Tev-scale thermal WIMPs: Unitarity and its consequences

We reexamine unitarity bounds on the annihilation cross section of thermal weakly interacting massive particle (WIMP) dark matter. For high-mass pointlike dark matter, it is generic to form WIMP bound states, which, together with Sommerfeld enhancement, affects the relic abundance. We show that these effects lower the unitarity bound from 139 TeV to below 100 TeV for non-self-conjugate dark matter and from 195 TeV (the oft-quoted value of 340 TeV assumes ${\mathrm{\Omega }}_{\mathrm{DM}}{h}^2=1$) to 140 TeV for the self-conjugate case. For composite dark matter, for which the unitarity limit on the radius was thought to be mass independent, we show that the largest allowed mass is 1 PeV. In addition, we find important new effects for annihilation in the late universe. For example, while the production of high-energy light fermions in WIMP annihilation is suppressed by helicity, we show that bound-state formation changes this. Coupled with rapidly improving experimental sensitivity to TeV-range gamma rays, cosmic rays, and neutrinos, our results give new hope to attack the thermal-WIMP mass range from the high-mass end.

Figure 1

Effects on freeze-out due to the Sommerfeld effect alone and the additional effects of bound-state formation. The inset shows the qualitative behavior at the time of deviation from the thermal DM abundance. Note in particular, that the DM depletion due to bound-state formation (green lines) sets in at later times than the Sommerfeld enhanced freeze-out. In particular in the case indicated by the dot-dashed green line, where the smaller bound-state annihilation rate of ${\mathrm{\Gamma }}_{\mathrm{ann}}\approx {10}^{-7}{M}_{\mathrm{DM}}$ leads to a belated annihilation. This is a direct consequence of the branching ratio introduced in Eq. (3).

Figure 2

The green solid line indicates the mass and representation at which the relic density for a parametric WIMP is equal to the observed DM density, including bound-state formation.
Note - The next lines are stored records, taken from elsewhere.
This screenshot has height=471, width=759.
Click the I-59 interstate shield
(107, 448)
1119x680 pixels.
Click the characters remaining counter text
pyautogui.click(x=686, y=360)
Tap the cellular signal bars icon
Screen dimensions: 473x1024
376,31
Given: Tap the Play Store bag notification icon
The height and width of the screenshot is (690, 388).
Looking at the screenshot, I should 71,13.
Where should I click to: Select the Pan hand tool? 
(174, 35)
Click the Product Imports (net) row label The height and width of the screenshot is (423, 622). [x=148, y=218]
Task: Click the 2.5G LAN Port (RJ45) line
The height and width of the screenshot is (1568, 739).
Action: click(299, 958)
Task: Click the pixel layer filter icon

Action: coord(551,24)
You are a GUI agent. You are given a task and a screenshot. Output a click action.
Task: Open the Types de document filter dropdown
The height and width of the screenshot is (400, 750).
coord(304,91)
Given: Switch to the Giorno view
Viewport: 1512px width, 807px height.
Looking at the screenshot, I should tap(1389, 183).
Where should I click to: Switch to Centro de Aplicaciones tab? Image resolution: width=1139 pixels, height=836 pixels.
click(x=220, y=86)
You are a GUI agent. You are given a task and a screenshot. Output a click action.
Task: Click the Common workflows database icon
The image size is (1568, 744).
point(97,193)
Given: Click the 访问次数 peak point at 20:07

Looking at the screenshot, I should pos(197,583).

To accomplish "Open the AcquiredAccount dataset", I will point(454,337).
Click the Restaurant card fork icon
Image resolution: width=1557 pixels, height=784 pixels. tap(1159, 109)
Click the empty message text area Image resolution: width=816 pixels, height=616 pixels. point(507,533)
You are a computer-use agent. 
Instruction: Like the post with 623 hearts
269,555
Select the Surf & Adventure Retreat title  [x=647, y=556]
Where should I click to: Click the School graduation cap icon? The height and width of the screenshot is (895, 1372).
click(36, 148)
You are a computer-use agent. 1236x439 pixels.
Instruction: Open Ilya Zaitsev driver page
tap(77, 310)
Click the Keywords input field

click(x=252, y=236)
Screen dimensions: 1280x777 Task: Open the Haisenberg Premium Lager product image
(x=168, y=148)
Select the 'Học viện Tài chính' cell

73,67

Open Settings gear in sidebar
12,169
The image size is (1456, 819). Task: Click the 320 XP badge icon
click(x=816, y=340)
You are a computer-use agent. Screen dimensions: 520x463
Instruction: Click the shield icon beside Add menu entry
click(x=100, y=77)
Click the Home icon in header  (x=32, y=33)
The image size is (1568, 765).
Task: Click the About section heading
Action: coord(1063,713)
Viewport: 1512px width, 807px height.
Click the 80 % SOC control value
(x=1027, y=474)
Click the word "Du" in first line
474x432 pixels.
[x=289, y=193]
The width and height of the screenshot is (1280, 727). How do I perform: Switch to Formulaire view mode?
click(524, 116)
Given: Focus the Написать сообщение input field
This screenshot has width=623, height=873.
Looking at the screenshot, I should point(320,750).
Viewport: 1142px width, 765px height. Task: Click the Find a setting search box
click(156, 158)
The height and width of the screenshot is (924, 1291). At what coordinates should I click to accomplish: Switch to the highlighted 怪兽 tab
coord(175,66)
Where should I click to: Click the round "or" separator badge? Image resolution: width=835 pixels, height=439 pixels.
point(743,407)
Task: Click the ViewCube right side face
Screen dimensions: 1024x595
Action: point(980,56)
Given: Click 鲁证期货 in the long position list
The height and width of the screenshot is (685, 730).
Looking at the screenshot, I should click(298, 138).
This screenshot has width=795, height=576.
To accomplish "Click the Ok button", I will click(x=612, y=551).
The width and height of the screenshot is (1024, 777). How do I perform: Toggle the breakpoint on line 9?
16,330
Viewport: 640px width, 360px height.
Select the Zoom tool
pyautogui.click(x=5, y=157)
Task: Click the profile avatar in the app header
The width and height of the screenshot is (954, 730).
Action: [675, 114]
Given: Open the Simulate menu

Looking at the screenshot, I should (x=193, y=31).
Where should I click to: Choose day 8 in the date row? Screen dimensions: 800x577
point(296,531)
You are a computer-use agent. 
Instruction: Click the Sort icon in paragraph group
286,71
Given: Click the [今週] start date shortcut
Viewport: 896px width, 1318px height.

The blue dashed line shows the same prediction with only Sommerfeld enhancement taken into account. The largest representation compatible with unitarity and the DM abundance is $R=12$.

Figure 3

The green solid line shows the predicted relic density under the assumption that the s-wave cross section saturates the full unitarity bound, for a self-conjugate DM candidate. The green dashed line is the same for the non-self-conjugate case. The red line shows this prediction when bound-state formation is neglected.

Figure 4

Comparison of the early universe and late-time annihilation cross sections allowed by unitarity and experimental constraints. Since the cross section contains the $1/v_{\mathrm{rel}}$ factor from the Sommerfeld and bound-state formation effects, the unitarity bounds on the maximally allowed cross section strongly differ between the early universe in (a) and late time annihilation in (b). Today, the annihilation cross section can be significantly enhanced.

Figure 5

Gamma-ray spectra from a $SU(2)$ DM candidate with $R=5$ and a mass of 14 TeV. The energy resolution is taken to be 10%, corresponding to the Fermi LAT experiment. For the flux a J-factor of the galactic center region $R_3$ of $13.9\times 10^{22}{\mathrm{GeV}}^2{\mathrm{cm}}^{-5}$ was assumed. The large separation of monochromatic signals in their energy makes experimental searches for them highly complementary.

Figure 6

Spin-zero bound-state annihilation to two gauge bosons ($\gamma$, Z, W), where the last requires that the internal line be a charged state of the $\chi$ multiplet.

Figure 7

Spin-one bound-state annihilation to two fermions via a gauge boson ($\gamma$, Z). $SU(2{)}_L$ symmetry dictates a democratic distribution of fermionic final states.

Figure 8

The predicted spin-independent cross section, under the assumption that DM relic abundance is satisfied. Red dots show the exact results for the $R=\{3,4,5\}$ representations. Superposed are the latest limits of the XENON1T experiment from Ref. [75].

Figure 9

The allowed parameter space for the simplest dark atoms (white area). The zero-temperature unitarity bound coincides with the full unitarity bound we derive only in the strong coupling regime. Geometrical annihilation (i.e., ${\ell }_{\max }\gg 1$) only takes place in the regime where $M_{\mathcal{Q}}\gg \mathrm{\Lambda }$. The values of ${\ell }_{\max }$ are indicated by dashed lines.

Figure 10

The cross section for self-annihilation of dark atoms at late times. Superposed are limits of the HAWC experiment from Ref. [85], assuming complete annihilation to neutrino final states. At the large annihilation energies electroweak corrections lead to gamma-ray emission, which is constrained by the HAWC experiment.